Plasma Lipoprotein Regulation of Progesterone Biosynthesis by Human Corpus Luteum Tissue in Organ Culture*

Abstract

The role of plasma lipoproteins in supplying cholesterol for progesterone [P4] biosynthesis by human corpus luteum tissue in culture was investigated. P4 secretion by tissue fragments maintained in organ culture reached a maximum rate by the 3rd day and subsequently declined. Maximal secretion of P4 was dependent on the presence of both low density lipoprotein (LDL) and hCG [human chorionic gonadotropin] in the culture medium; high density lipoprotein (HDL) was ineffective in supporting P4 biosynthesis.

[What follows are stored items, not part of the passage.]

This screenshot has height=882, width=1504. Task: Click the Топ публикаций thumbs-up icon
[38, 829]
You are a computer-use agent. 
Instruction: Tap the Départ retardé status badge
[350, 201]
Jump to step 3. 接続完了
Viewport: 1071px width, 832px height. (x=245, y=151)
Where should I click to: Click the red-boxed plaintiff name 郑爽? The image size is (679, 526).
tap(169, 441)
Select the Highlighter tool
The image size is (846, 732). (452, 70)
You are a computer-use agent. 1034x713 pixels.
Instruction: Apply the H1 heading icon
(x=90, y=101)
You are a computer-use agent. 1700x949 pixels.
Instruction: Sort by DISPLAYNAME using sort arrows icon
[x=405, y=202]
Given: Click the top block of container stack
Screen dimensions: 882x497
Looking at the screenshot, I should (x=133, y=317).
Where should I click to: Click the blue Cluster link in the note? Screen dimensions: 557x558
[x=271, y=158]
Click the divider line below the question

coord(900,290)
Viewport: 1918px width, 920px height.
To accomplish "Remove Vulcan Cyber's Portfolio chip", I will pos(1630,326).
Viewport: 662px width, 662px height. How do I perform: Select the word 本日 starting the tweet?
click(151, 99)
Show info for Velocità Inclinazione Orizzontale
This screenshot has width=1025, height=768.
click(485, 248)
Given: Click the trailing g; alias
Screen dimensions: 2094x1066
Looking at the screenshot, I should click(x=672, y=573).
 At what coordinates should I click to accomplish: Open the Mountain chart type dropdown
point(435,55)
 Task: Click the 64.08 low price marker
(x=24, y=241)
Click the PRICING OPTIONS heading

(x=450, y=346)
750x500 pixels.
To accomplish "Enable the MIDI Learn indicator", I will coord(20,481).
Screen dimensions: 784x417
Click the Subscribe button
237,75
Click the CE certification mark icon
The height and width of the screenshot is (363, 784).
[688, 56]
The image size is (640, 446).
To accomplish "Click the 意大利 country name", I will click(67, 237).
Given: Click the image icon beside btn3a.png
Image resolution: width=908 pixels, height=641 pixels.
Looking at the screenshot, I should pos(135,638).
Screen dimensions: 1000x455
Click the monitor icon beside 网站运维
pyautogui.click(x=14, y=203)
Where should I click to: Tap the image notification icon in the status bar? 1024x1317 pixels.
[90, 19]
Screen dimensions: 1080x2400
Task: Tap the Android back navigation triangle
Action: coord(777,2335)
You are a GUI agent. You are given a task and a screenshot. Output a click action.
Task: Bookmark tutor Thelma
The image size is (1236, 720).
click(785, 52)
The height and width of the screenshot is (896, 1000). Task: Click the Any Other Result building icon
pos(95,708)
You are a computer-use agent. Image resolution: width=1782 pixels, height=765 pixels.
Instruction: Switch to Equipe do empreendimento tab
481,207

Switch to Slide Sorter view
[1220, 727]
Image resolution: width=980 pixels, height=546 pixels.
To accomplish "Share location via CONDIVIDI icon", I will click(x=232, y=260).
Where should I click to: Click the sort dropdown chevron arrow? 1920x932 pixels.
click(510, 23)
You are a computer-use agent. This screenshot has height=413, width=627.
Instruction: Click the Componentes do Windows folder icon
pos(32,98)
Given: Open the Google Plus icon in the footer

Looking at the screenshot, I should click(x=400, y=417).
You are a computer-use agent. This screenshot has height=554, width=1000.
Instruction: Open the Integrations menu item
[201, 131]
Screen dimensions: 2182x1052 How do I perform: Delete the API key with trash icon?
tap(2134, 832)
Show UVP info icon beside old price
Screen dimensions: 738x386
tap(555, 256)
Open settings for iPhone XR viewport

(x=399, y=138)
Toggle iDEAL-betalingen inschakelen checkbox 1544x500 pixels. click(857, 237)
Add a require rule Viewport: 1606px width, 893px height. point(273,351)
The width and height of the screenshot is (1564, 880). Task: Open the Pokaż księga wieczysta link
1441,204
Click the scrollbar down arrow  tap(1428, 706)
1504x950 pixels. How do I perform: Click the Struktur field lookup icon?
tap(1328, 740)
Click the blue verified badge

Human corpus luteum tissue degraded [125I]iodo-LDL by a mechanism which was saturable, and degradation of [125I]iodo-LDL was stimulated by hCG. Although 3-hydroxy-3-methylglutaryl coenzyme A reductase activity was present in microsomes prepared from fresh human corpus luteum tissue, the activity of this enzyme in microsomes prepared from tissue maintained in culture for 3 days was virtually undetectable. Fresh human corpus luteum tissue contained 3 times more unesterified cholesterol than esterified cholesterol. LDL, but not HDL, is the major source of cholesterol used by the human corpus luteum for P4 biosynthesis.